Nordic skiing options at Keystone, Frisco and other places throughout the county, such as recpaths, have yet to receive enough snowfall to groom for Nordic skiing.
The season is still quite early, but the Nordic ski areas are having trouble predicting when they might have enough snow to open their doors to Summit County and visiting Nordic skiers.
As of Saturday, Nov. 27, the Frisco Nordic Center had no estimation as to when it will have enough natural snow on its Nordic skiing trails to open. The same is true for the Keystone Nordic Center, which does not have any natural snow on its Nordic trails and does not know when it will get the opportunity to open.

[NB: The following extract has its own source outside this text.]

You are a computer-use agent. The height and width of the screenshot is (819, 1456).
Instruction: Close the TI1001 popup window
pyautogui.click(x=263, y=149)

According to town of Breckenridge Director of Recreation Scott Reid, Gold Run Nordic Center in Breckenridge is working on making snow and is planning to open Friday, Dec. 3. That is if the weather permits and the snow that is made can stick around long enough to be groomed.
Reid also noted that the Breckenridge recpath will be groomed by the town when the snow arrives in earnest.
The weather forecast for the coming week shows high temperatures continuing to stay in the upper 40s and low 50s with dry conditions.
Despite the forecast, Dayton said he would be extremely surprised if at least 70% of Breckenridge Nordic Center terrain was not open by Christmas. The last time that happened was 44 years ago during the 1977 season.
The delay in the opening of Summit’s Nordic ski areas also affects the Summit High School Nordic ski team, which is patiently waiting to make the transition to on-snow training.
Head coach Eva Hagen was hopeful at the beginning of November that on-snow training could start after Thanksgiving, but that will be limited to the few trails open at Breckenridge Nordic Center.
Luckily, the high school Nordic team has some time to get up to speed before its first competition Jan. 6.
Reid said winter recreationists have been praying to Ullr, the Norse god of snow, in hopes that he “can bless us this winter” by summoning wintry weather so Nordic skiing can once again return in full force to Summit County.